■ Exercise description ■
An exact copy of the entries is needed, with every line included.

■ Material to process ■
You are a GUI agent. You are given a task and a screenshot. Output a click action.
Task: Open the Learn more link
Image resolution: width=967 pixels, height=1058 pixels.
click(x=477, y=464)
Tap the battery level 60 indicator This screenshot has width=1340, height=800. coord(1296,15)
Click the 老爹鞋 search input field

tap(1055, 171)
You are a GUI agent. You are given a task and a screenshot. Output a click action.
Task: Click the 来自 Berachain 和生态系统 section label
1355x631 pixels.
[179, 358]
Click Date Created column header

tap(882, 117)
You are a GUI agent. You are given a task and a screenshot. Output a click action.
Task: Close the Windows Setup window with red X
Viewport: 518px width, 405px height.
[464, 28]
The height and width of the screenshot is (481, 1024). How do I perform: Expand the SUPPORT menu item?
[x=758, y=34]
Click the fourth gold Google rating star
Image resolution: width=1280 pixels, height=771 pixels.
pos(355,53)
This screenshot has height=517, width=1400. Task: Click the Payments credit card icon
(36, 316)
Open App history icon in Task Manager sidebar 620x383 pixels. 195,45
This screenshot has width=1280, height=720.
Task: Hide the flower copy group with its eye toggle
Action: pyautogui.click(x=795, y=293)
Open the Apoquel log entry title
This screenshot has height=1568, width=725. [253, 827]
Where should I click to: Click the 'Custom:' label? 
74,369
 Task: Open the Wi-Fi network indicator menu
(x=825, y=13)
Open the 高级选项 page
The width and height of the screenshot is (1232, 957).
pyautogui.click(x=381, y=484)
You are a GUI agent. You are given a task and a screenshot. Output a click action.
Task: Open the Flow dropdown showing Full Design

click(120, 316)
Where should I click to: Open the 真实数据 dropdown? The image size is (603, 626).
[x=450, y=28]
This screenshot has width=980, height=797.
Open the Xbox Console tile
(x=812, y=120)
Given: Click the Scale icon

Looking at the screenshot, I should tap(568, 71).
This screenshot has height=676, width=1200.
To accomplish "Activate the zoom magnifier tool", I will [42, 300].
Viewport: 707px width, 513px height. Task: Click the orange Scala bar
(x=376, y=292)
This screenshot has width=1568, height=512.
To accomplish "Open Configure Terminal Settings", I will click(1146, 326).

■ Written answer ■
You are a GUI agent. You are given a task and a screenshot. Output a click action.
Task: Open the Learn more link
Image resolution: width=967 pixels, height=1058 pixels.
click(x=477, y=464)
Tap the battery level 60 indicator This screenshot has width=1340, height=800. coord(1296,15)
Click the 老爹鞋 search input field

tap(1055, 171)
You are a GUI agent. You are given a task and a screenshot. Output a click action.
Task: Click the 来自 Berachain 和生态系统 section label
1355x631 pixels.
[179, 358]
Click Date Created column header

tap(882, 117)
You are a GUI agent. You are given a task and a screenshot. Output a click action.
Task: Close the Windows Setup window with red X
Viewport: 518px width, 405px height.
[464, 28]
The height and width of the screenshot is (481, 1024). How do I perform: Expand the SUPPORT menu item?
[x=758, y=34]
Click the fourth gold Google rating star
Image resolution: width=1280 pixels, height=771 pixels.
pos(355,53)
This screenshot has height=517, width=1400. Task: Click the Payments credit card icon
(36, 316)
Open App history icon in Task Manager sidebar 620x383 pixels. 195,45
This screenshot has width=1280, height=720.
Task: Hide the flower copy group with its eye toggle
Action: pyautogui.click(x=795, y=293)
Open the Apoquel log entry title
This screenshot has height=1568, width=725. [253, 827]
Where should I click to: Click the 'Custom:' label? 
74,369
 Task: Open the Wi-Fi network indicator menu
(x=825, y=13)
Open the 高级选项 page
The width and height of the screenshot is (1232, 957).
pyautogui.click(x=381, y=484)
You are a GUI agent. You are given a task and a screenshot. Output a click action.
Task: Open the Flow dropdown showing Full Design

click(120, 316)
Where should I click to: Open the 真实数据 dropdown? The image size is (603, 626).
[x=450, y=28]
This screenshot has width=980, height=797.
Open the Xbox Console tile
(x=812, y=120)
Given: Click the Scale icon

Looking at the screenshot, I should tap(568, 71).
This screenshot has height=676, width=1200.
To accomplish "Activate the zoom magnifier tool", I will [42, 300].
Viewport: 707px width, 513px height. Task: Click the orange Scala bar
(x=376, y=292)
This screenshot has width=1568, height=512.
To accomplish "Open Configure Terminal Settings", I will click(1146, 326).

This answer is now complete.